> WORK REQUIRED
What is needed is an exact copy of the lines from the one containing "The height and" through the last line of the records, with no pictures.

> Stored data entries

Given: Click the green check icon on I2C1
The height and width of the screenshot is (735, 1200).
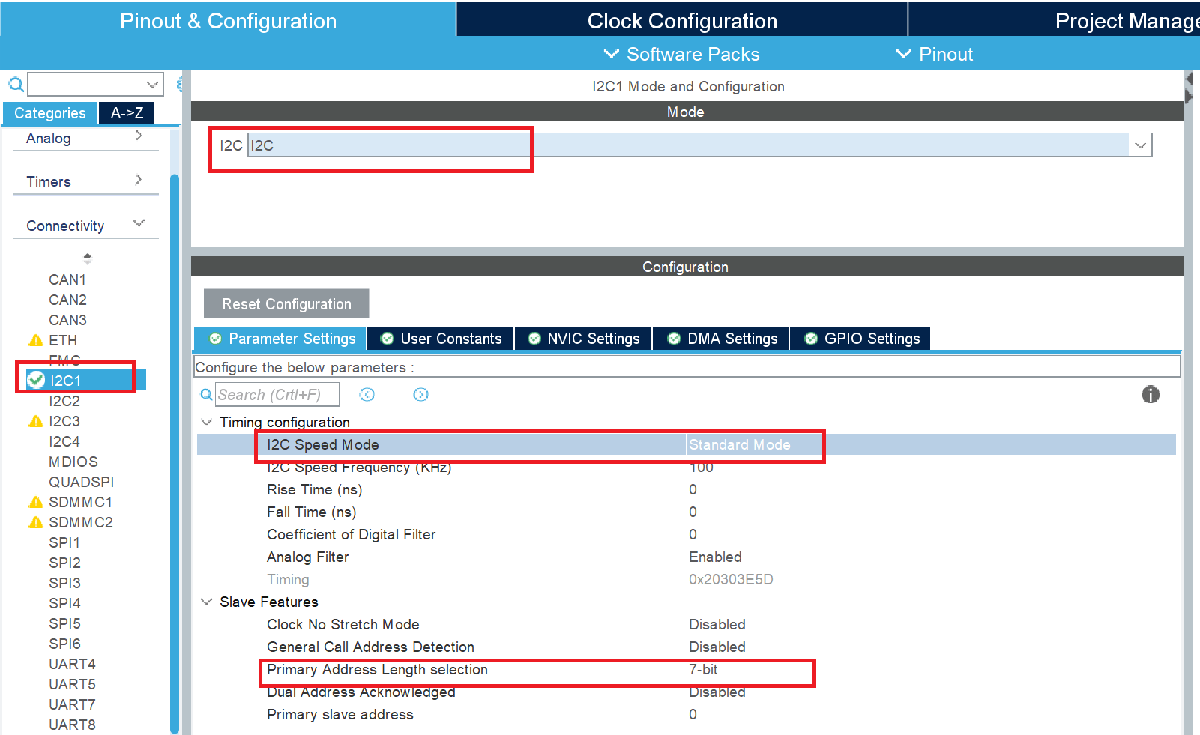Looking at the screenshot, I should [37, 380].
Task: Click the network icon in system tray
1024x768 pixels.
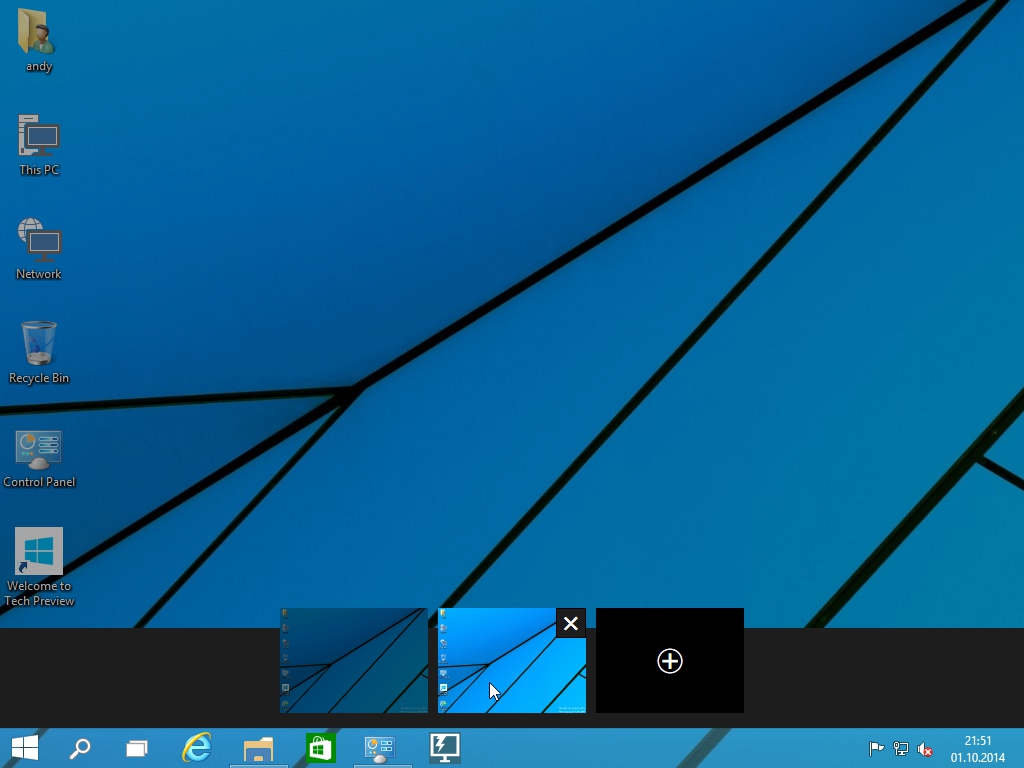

> ANSWER BOX
The height and width of the screenshot is (735, 1200).
Looking at the screenshot, I should [37, 380].
Task: Click the network icon in system tray
1024x768 pixels.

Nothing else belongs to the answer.